STATED TASK 1:
In the summary of the discussion of finite differences in polar coordinates, what does one participant argue that r = 0 is?
— START DOCUMENT PASSAGE —
The discussion revolves around the implementation of a finite difference formulation for a partial differential equation (PDE) in polar coordinates, specifically addressing the boundary conditions at r = 0. Participants explore the challenges of discretizing the equation and applying the Neumann boundary condition.

Discussion Character

  • Technical explanation
  • Mathematical reasoning
  • Debate/contested

Main Points Raised

  • One participant presents the PDE d2T/dr2 + 1/r dT/dr + d2T/dθ2 = 0 and seeks guidance on implementing the boundary condition dT/dr || [r = 0] = 0.
  • Another participant suggests that computations are not performed at r = 0 and describes a method for discretizing the system, proposing that T_0 can be replaced with T_1 based on the Neumann boundary condition.
  • A different participant expresses a desire to extend the approach to a 2-D system and questions the correctness of their energy balance approach for T0, seeking clarification on which neighboring point (T1 or T3) to use in the boundary condition.
  • One participant argues that r = 0 is an interior point and that boundary conditions cannot be imposed on T or its derivative at that point.
— END DOCUMENT PASSAGE —
STATED TASK 2:
Rewrite the rows in the stretch from the line containing "Image resolution: width=688" through the end of the rows, replacing "Visit" with "Open" and changing nothing else. Leave the pictures out.
— START DATA —
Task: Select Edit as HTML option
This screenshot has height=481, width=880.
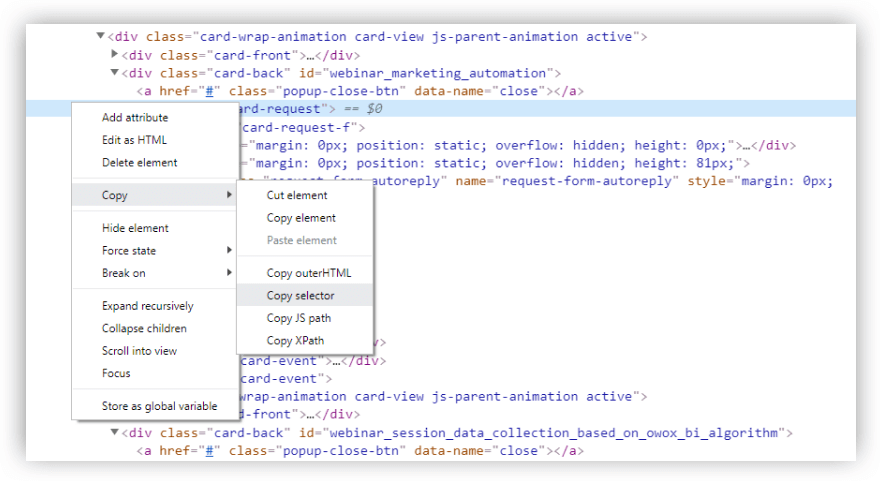Action: [x=134, y=140]
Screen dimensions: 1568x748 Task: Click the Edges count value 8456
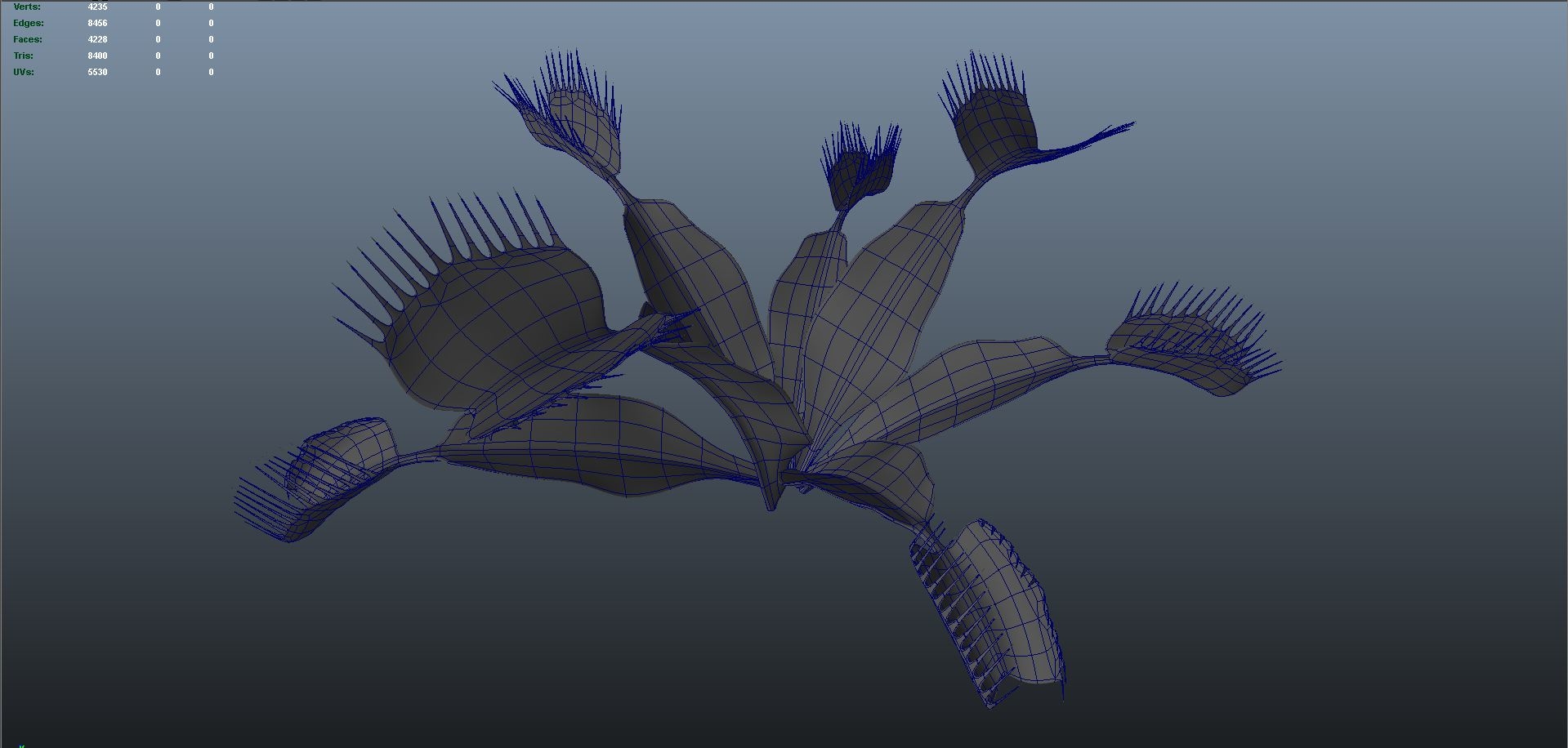pyautogui.click(x=98, y=23)
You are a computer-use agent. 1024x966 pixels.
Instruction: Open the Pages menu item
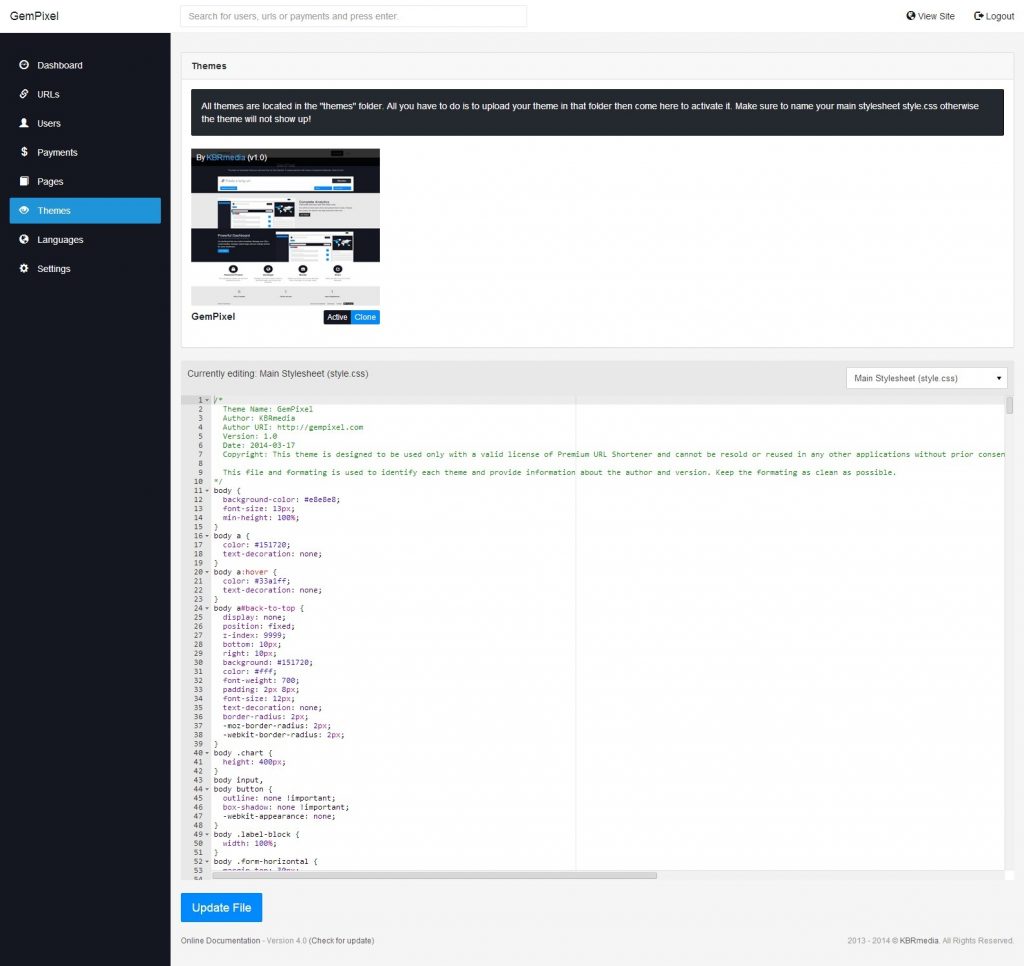pyautogui.click(x=52, y=181)
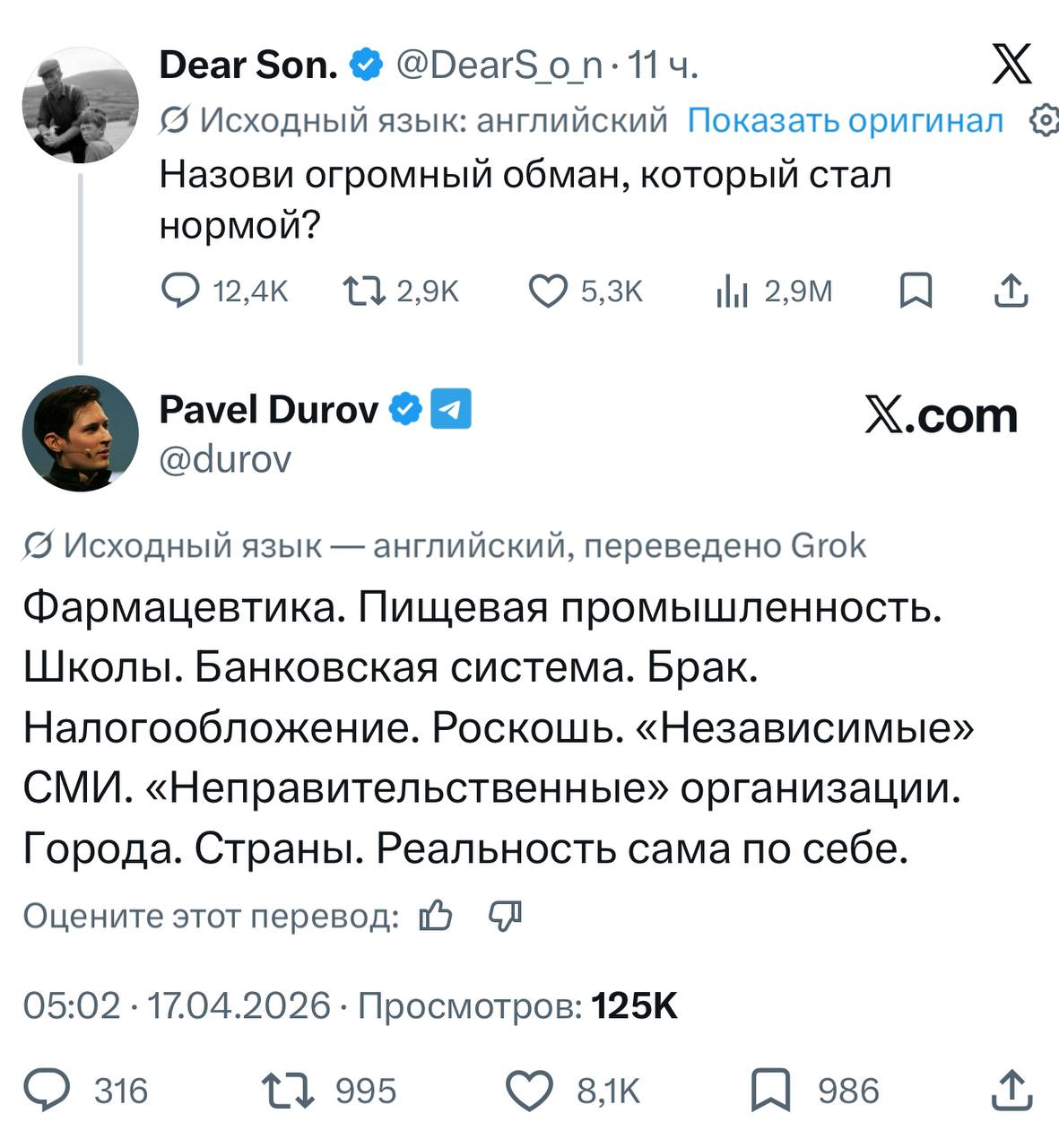Open Dear Son profile avatar
Viewport: 1059px width, 1148px height.
pyautogui.click(x=80, y=105)
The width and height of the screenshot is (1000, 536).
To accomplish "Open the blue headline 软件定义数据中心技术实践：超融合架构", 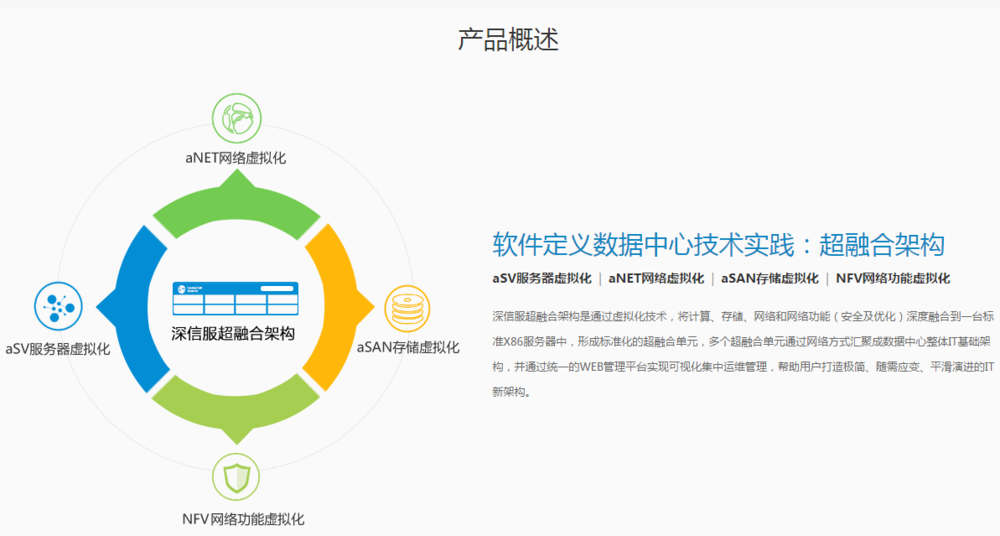I will coord(718,244).
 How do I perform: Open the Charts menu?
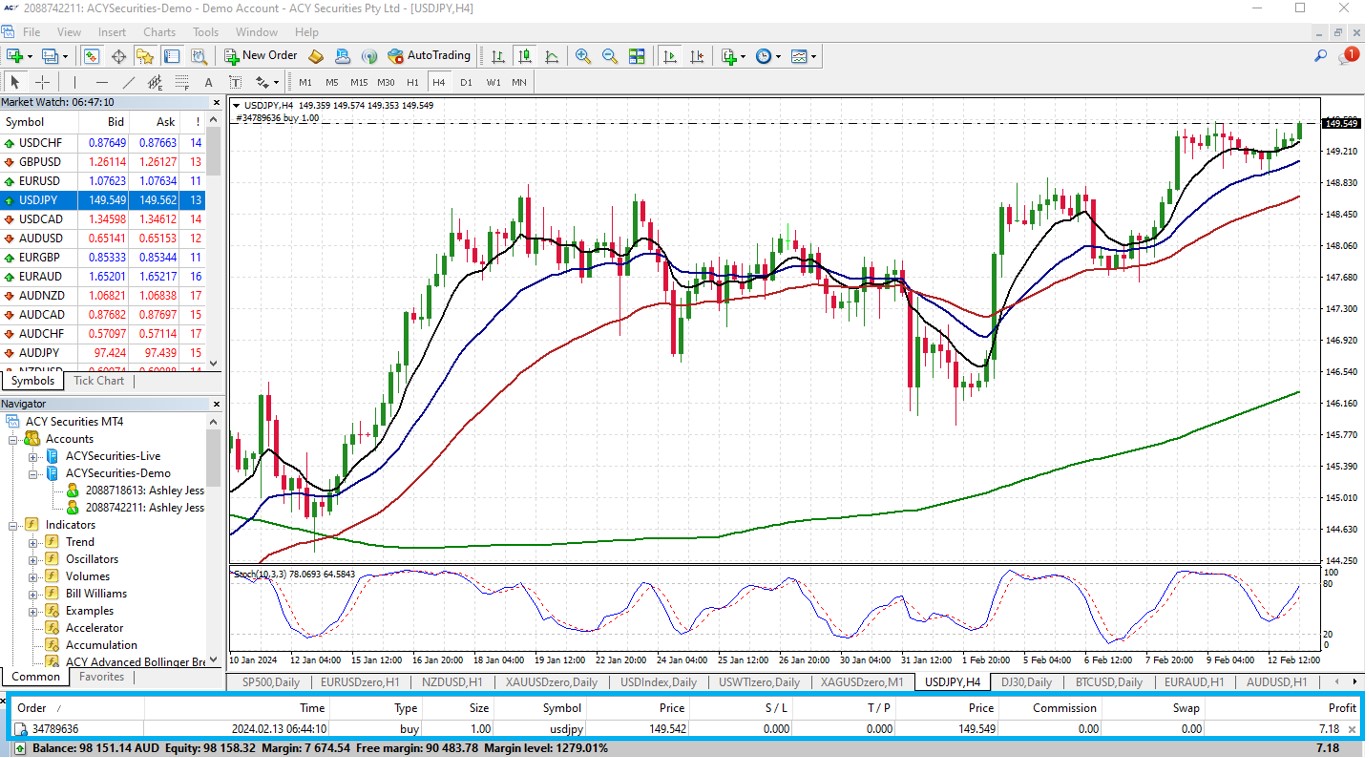[x=159, y=32]
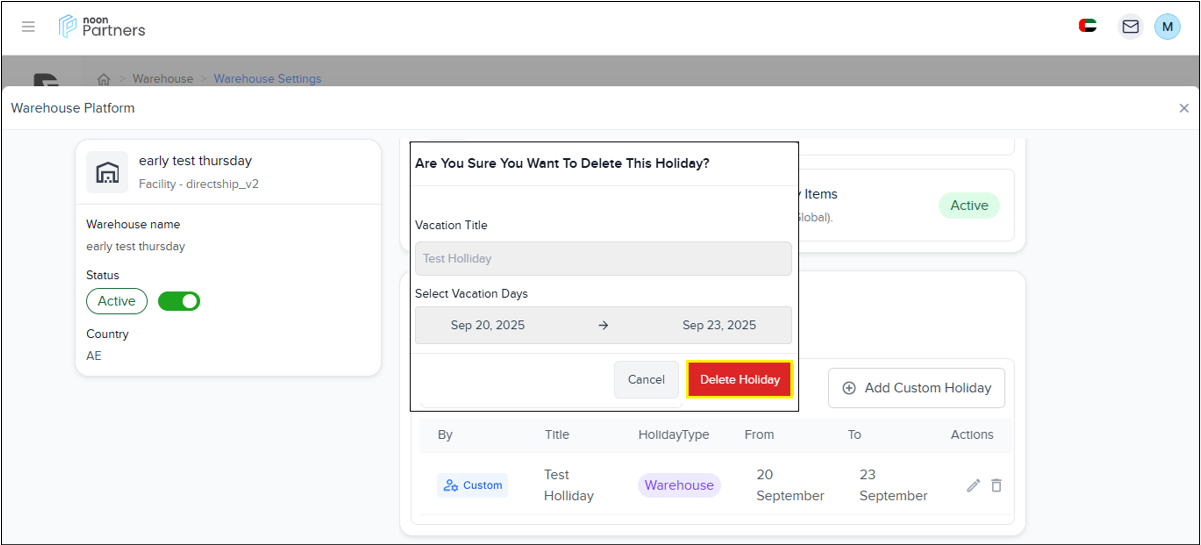Click the Delete Holiday button
Screen dimensions: 1201x545
(x=739, y=380)
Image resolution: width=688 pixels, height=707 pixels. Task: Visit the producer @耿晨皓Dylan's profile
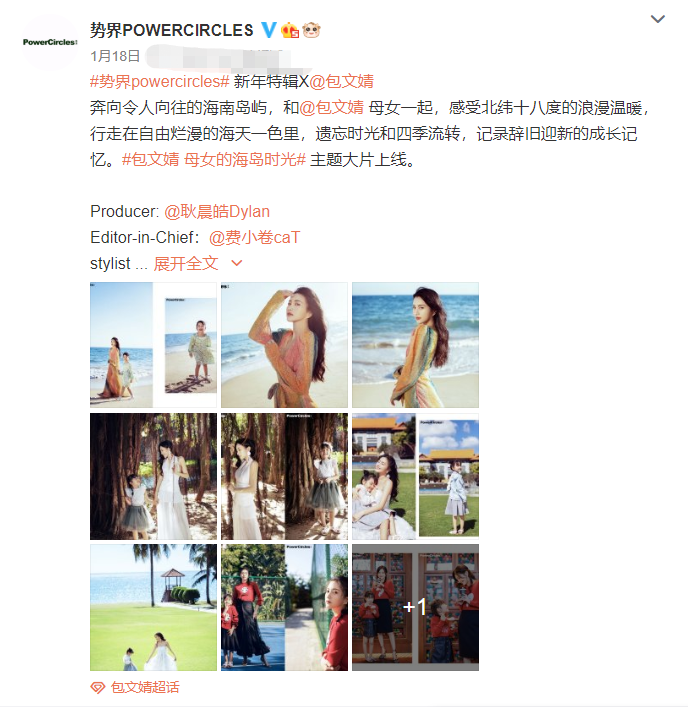(x=217, y=211)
— END DATA —
ANSWER 1:
An interior point.

ANSWER 2:
Image resolution: width=688 pixels, height=707 pixels. Task: Open the producer @耿晨皓Dylan's profile
(x=217, y=211)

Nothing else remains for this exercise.